Which is better, high‐dose metformin monotherapy or low‐dose metformin/linagliptin combination therapy, in improving glycemic variability in type 2 diabetes patients with insufficient glycemic control despite low‐dose metformin monotherapy? A randomized, cross‐over, continuous glucose monitoring‐based pilot study

Aims/Introduction The present study investigated the effect of high‐dose metformin or low‐dose metformin/linagliptin combination therapy on glycemic variability ( GV ) in type 2 diabetes patients with insufficient glycemic control despite low‐dose metformin monotherapy in a cross‐over study using continuous glucose monitoring. Materials and Methods The present study was carried out with 11 type 2 diabetes outpatients (7% < glycated hemoglobin < 10%) receiving low‐dose metformin monotherapy (500–1,000 mg). All patients were assigned to either metformin 1,500 mg monotherapy ( HMET ) or combination therapy of low‐dose (750 mg) metformin and linagliptin 5 mg ( LMET + dipeptidyl peptidase‐4 [ DPP 4]). GV was evaluated by continuous glucose monitoring after >4 weeks of the initial treatment and again after cross‐over to the other treatment. GV metrics were compared between the treatments using the Wilcoxon signed‐rank test. Results Of the continuous glucose monitoring‐derived GV metrics for the HMET versus LMET + DPP 4, mean glucose levels, standard deviations and mean amplitude of glucose excursions were not significantly different. Although the pre‐breakfast glucose levels were not significantly different among the treatments ( P = 0.248), the 3‐h postprandial glucose area under the curve (>160 mg/ dL ) after breakfast was significantly larger with HMET versus LMET + DPP 4 (9,550 [2,075–11,395] vs 4,065 [1,950–8,895]; P = 0.041). Conclusions A comparison of GV with HMET versus LMET + DPP 4 suggested that LMET + DPP 4 might reduce post‐breakfast GV to a greater degree than HMET in type 2 diabetes patients receiving low‐dose metformin monotherapy.

Data for analysis:
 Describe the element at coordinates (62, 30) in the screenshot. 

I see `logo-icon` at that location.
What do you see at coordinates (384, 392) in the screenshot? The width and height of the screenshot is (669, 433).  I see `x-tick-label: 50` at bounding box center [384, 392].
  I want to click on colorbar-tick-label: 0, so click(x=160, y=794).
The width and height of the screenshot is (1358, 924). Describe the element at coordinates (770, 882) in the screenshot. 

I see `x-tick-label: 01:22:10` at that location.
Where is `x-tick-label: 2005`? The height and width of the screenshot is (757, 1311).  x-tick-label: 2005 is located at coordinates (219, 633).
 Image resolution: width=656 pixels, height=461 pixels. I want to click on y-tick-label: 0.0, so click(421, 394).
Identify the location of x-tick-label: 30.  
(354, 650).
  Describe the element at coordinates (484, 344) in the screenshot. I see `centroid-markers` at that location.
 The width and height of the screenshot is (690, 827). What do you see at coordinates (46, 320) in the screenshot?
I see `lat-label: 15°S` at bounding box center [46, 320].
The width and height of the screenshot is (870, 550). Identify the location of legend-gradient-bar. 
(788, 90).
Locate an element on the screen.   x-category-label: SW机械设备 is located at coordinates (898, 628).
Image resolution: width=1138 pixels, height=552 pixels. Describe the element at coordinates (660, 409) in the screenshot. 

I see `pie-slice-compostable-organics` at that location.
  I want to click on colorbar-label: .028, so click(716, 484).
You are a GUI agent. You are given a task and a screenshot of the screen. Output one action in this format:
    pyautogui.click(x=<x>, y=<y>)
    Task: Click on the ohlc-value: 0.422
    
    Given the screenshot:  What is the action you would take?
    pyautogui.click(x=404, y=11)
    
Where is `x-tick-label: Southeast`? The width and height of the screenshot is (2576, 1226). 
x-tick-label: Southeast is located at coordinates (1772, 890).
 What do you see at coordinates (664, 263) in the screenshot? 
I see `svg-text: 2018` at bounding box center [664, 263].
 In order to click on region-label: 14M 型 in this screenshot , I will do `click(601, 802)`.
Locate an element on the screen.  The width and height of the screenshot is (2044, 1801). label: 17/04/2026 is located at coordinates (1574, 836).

Assigned task: From the metformin and linagliptin study abstract above, list each glycemic variability metric from continuous glucose monitoring that showed no significant difference between HMET and LMET + DPP 4.

Output for this task:
- Mean glucose levels
- Standard deviations
- Mean amplitude of glucose excursions